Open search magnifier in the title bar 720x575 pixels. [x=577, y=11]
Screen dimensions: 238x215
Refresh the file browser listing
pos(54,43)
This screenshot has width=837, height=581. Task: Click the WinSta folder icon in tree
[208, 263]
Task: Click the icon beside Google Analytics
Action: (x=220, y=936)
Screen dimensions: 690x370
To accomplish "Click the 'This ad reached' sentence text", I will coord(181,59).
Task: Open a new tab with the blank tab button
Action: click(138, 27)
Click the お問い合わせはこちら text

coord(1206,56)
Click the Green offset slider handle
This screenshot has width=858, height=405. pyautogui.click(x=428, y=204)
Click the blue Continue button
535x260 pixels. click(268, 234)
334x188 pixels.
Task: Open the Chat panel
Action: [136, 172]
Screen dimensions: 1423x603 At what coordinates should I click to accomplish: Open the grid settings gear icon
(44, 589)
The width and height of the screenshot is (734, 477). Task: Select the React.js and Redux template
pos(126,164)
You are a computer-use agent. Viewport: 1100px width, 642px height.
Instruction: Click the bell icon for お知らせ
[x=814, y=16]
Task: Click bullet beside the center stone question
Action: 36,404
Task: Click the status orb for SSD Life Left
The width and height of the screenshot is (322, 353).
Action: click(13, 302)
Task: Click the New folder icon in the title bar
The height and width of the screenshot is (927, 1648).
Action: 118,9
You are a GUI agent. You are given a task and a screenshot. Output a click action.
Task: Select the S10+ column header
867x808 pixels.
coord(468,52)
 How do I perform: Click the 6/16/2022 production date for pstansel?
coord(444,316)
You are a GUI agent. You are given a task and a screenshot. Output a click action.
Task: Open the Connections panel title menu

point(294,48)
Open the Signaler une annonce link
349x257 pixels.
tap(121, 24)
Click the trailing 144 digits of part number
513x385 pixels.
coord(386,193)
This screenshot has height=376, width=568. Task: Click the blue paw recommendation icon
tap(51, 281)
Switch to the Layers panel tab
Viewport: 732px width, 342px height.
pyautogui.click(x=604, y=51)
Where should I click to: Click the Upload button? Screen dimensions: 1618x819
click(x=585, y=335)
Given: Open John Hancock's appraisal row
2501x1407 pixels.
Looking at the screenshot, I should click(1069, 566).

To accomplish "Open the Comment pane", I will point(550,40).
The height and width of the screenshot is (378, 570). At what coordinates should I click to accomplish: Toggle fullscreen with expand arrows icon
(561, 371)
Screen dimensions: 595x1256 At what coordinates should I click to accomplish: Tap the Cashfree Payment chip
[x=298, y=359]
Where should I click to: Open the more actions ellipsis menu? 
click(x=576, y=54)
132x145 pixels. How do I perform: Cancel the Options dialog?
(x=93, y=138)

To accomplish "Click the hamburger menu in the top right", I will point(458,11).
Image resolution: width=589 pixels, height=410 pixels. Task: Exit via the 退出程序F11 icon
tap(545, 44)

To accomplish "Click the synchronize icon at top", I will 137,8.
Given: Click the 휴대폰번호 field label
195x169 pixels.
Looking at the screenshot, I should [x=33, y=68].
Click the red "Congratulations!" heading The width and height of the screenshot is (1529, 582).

-- -- --

# Given request:
Copy every one of the records above word for word, without changing any text, numbers, or punctuation.

# Exercise answer:
Open search magnifier in the title bar 720x575 pixels. [x=577, y=11]
Screen dimensions: 238x215
Refresh the file browser listing
pos(54,43)
This screenshot has width=837, height=581. Task: Click the WinSta folder icon in tree
[208, 263]
Task: Click the icon beside Google Analytics
Action: (x=220, y=936)
Screen dimensions: 690x370
To accomplish "Click the 'This ad reached' sentence text", I will coord(181,59).
Task: Open a new tab with the blank tab button
Action: click(138, 27)
Click the お問い合わせはこちら text

coord(1206,56)
Click the Green offset slider handle
This screenshot has width=858, height=405. pyautogui.click(x=428, y=204)
Click the blue Continue button
535x260 pixels. click(268, 234)
334x188 pixels.
Task: Open the Chat panel
Action: [136, 172]
Screen dimensions: 1423x603 At what coordinates should I click to accomplish: Open the grid settings gear icon
(44, 589)
The width and height of the screenshot is (734, 477). Task: Select the React.js and Redux template
pos(126,164)
You are a computer-use agent. Viewport: 1100px width, 642px height.
Instruction: Click the bell icon for お知らせ
[x=814, y=16]
Task: Click bullet beside the center stone question
Action: 36,404
Task: Click the status orb for SSD Life Left
The width and height of the screenshot is (322, 353).
Action: click(13, 302)
Task: Click the New folder icon in the title bar
The height and width of the screenshot is (927, 1648).
Action: 118,9
You are a GUI agent. You are given a task and a screenshot. Output a click action.
Task: Select the S10+ column header
867x808 pixels.
coord(468,52)
 How do I perform: Click the 6/16/2022 production date for pstansel?
coord(444,316)
You are a GUI agent. You are given a task and a screenshot. Output a click action.
Task: Open the Connections panel title menu

point(294,48)
Open the Signaler une annonce link
349x257 pixels.
tap(121, 24)
Click the trailing 144 digits of part number
513x385 pixels.
coord(386,193)
This screenshot has height=376, width=568. Task: Click the blue paw recommendation icon
tap(51, 281)
Switch to the Layers panel tab
Viewport: 732px width, 342px height.
pyautogui.click(x=604, y=51)
Where should I click to: Click the Upload button? Screen dimensions: 1618x819
click(x=585, y=335)
Given: Open John Hancock's appraisal row
2501x1407 pixels.
Looking at the screenshot, I should click(1069, 566).

To accomplish "Open the Comment pane", I will point(550,40).
The height and width of the screenshot is (378, 570). At what coordinates should I click to accomplish: Toggle fullscreen with expand arrows icon
(561, 371)
Screen dimensions: 595x1256 At what coordinates should I click to accomplish: Tap the Cashfree Payment chip
[x=298, y=359]
Where should I click to: Open the more actions ellipsis menu? 
click(x=576, y=54)
132x145 pixels. How do I perform: Cancel the Options dialog?
(x=93, y=138)

To accomplish "Click the hamburger menu in the top right", I will point(458,11).
Image resolution: width=589 pixels, height=410 pixels. Task: Exit via the 退出程序F11 icon
tap(545, 44)

To accomplish "Click the synchronize icon at top", I will 137,8.
Given: Click the 휴대폰번호 field label
195x169 pixels.
Looking at the screenshot, I should [x=33, y=68].
Click the red "Congratulations!" heading The width and height of the screenshot is (1529, 582).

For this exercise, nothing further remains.